No início do séc.XX, dois são os caminhos do grotesco: o realista e o
modernista. Enquanto o primeiro, basicamente fixa as imagens carnavalescas
em tipos fixos que enveredam para o naturalismo, o segundo, expresso nas
correntes surrealistas e expressionistas, por exemplo, tenderá a reproduzir
as características do grotesco romântico.
Para a visão que, ainda hoje, perdura sobre cultura tradicional popular, no
entanto, é fundamental a alusão aos folcloristas que animados pelo ideário
de Herder e dos irmãos Grimm chamam atenção, no final do séc.XVIII, para a
influência da poesia nos costumes dos povos.]
A despeito da profusão de obras dos autores folcloristas[3] que a partir da
inspiração herderiana:
procuravam registrar a arte popular, até meados do séc.XIX "não se
desenvolveu um interesse sério pela arte popular, talvez porque os objetos
artesanais populares, até então, não tivessem sido ameaçados pela produção
em massa" (BURKE, 1998, p. 22).

Para Peter BURKE, é a partir de Herder, dos Grimm e de seus seguidores que
entendiam as diferentes manifestações da arte do povo como a expressão do
espírito de uma nação é que a ideia de cultura popular e de povo foi
inventada, no final do séc. XVIII.

Dados fornecidos:
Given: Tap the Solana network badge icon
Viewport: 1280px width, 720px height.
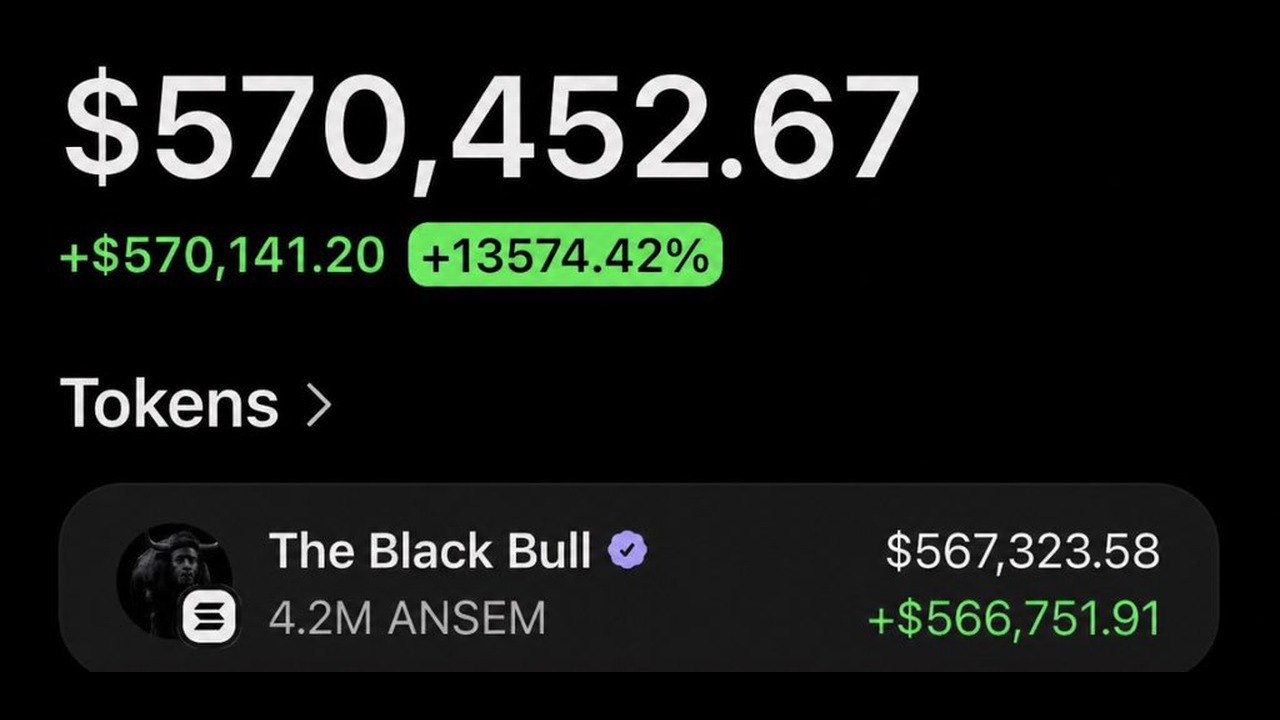Looking at the screenshot, I should pos(210,619).
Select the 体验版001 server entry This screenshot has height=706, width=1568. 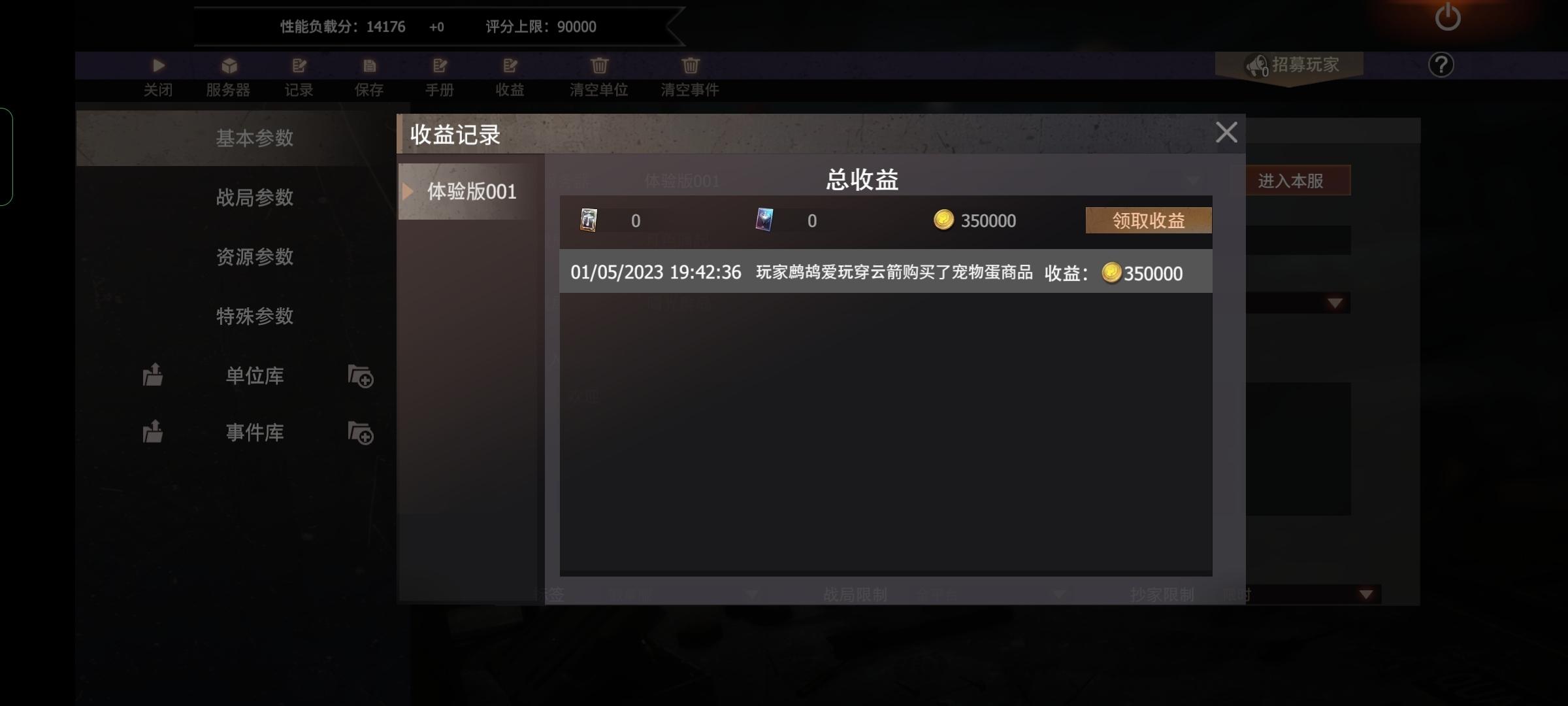click(x=470, y=191)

Sobre a tarefa: Por favor, reproduza sem alterações a parte do trecho fornecido sobre o grotesco e a cultura popular, começando em "No início do" e terminando em "do grotesco romântico.". O material não é necessário para resolver a tarefa.

Resultado da tarefa:
No início do séc.XX, dois são os caminhos do grotesco: o realista e o
modernista. Enquanto o primeiro, basicamente fixa as imagens carnavalescas
em tipos fixos que enveredam para o naturalismo, o segundo, expresso nas
correntes surrealistas e expressionistas, por exemplo, tenderá a reproduzir
as características do grotesco romântico.